SUPPLIED TEXT:

....

My little contribution to this problem.

public class DeleteElementFromArray {
public static String foo[] = {"a","cc","a","dd"};
public static String search = "a";


public static void main(String[] args) {
    long stop = 0;
    long time = 0;
    long start = 0;
    System.out.println("Searched value in Array is: "+search);
    System.out.println("foo length before is: "+foo.length);
    for(int i=0;i<foo.length;i++){ System.out.println("foo["+i+"] = "+foo[i]);}
    System.out.println("==============================================================");
    start = System.nanoTime();
    foo = removeElementfromArray(search, foo);
    stop = System.nanoTime();
    time = stop - start;
    System.out.println("Equal search took in nano seconds = "+time);
    System.out.println("==========================================================");
    for(int i=0;i<foo.length;i++){ System.out.println("foo["+i+"] = "+foo[i]);}
}
public static String[] removeElementfromArray( String toSearchfor, String arr[] ){
     int i = 0;
     int t = 0;
     String tmp1[] = new String[arr.length];     
         for(;i<arr.length;i++){
              if(arr[i] == toSearchfor){     
              i++;
              }
             tmp1[t] = arr[i];
             t++;
     }   
     String tmp2[] = new String[arr.length-t];   
     System.arraycopy(tmp1, 0, tmp2, 0, tmp2.length);
     arr = tmp2; tmp1 = null; tmp2 = null;
    return arr;
}

}

class sd 
{
 public static void main(String[ ] args)
 {
     System.out.println("Search and Delete");

    int key;
    System.out.println("Enter the length of array:");
    Scanner in=new Scanner(System.in);
    int n=in.nextInt();
    int numbers[]=new int[n];

      int i = 0;
      boolean found = false;  
      System.out.println("Enter the elements in Array :");
      for ( i = 0; i < numbers.length; i++)
      {
          numbers[i]=in.nextInt();
      }
      System.out.println("The elements in Array are:");
      for ( i = 0; i < numbers.length; i++)

....

WHAT IS EXPECTED:
Transcribe the Java array-deletion post in full, character for character. The items that come next are unrelated to the Java array-deletion post.

DATASET:
....

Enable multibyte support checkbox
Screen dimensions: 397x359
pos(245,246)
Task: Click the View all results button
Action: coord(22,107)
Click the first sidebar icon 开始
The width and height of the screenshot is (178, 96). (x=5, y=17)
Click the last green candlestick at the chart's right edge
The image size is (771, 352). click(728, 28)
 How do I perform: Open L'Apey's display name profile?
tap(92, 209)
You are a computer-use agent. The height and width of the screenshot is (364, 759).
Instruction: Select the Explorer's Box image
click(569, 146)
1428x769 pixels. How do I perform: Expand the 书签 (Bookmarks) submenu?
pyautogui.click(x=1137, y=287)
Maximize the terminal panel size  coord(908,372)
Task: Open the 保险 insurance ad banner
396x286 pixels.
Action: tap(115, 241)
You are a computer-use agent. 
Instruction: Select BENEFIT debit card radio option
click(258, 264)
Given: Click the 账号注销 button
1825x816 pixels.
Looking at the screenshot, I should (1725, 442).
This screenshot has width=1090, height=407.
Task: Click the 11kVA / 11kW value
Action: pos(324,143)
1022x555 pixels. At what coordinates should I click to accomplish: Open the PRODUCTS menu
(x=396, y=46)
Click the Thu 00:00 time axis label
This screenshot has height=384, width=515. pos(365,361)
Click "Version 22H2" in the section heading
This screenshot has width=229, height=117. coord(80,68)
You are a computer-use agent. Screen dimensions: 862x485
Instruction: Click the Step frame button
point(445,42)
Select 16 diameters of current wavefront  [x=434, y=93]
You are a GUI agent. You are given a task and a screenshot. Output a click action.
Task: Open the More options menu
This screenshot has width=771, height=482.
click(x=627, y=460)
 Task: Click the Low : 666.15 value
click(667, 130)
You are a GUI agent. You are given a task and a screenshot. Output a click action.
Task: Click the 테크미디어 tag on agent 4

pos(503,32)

....

ANSWER BELOW:
My little contribution to this problem.

public class DeleteElementFromArray {
public static String foo[] = {"a","cc","a","dd"};
public static String search = "a";


public static void main(String[] args) {
    long stop = 0;
    long time = 0;
    long start = 0;
    System.out.println("Searched value in Array is: "+search);
    System.out.println("foo length before is: "+foo.length);
    for(int i=0;i<foo.length;i++){ System.out.println("foo["+i+"] = "+foo[i]);}
    System.out.println("==============================================================");
    start = System.nanoTime();
    foo = removeElementfromArray(search, foo);
    stop = System.nanoTime();
    time = stop - start;
    System.out.println("Equal search took in nano seconds = "+time);
    System.out.println("==========================================================");
    for(int i=0;i<foo.length;i++){ System.out.println("foo["+i+"] = "+foo[i]);}
}
public static String[] removeElementfromArray( String toSearchfor, String arr[] ){
     int i = 0;
     int t = 0;
     String tmp1[] = new String[arr.length];     
         for(;i<arr.length;i++){
              if(arr[i] == toSearchfor){     
              i++;
              }
             tmp1[t] = arr[i];
             t++;
     }   
     String tmp2[] = new String[arr.length-t];   
     System.arraycopy(tmp1, 0, tmp2, 0, tmp2.length);
     arr = tmp2; tmp1 = null; tmp2 = null;
    return arr;
}

}

class sd 
{
 public static void main(String[ ] args)
 {
     System.out.println("Search and Delete");

    int key;
    System.out.println("Enter the length of array:");
    Scanner in=new Scanner(System.in);
    int n=in.nextInt();
    int numbers[]=new int[n];

      int i = 0;
      boolean found = false;  
      System.out.println("Enter the elements in Array :");
      for ( i = 0; i < numbers.length; i++)
      {
          numbers[i]=in.nextInt();
      }
      System.out.println("The elements in Array are:");
      for ( i = 0; i < numbers.length; i++)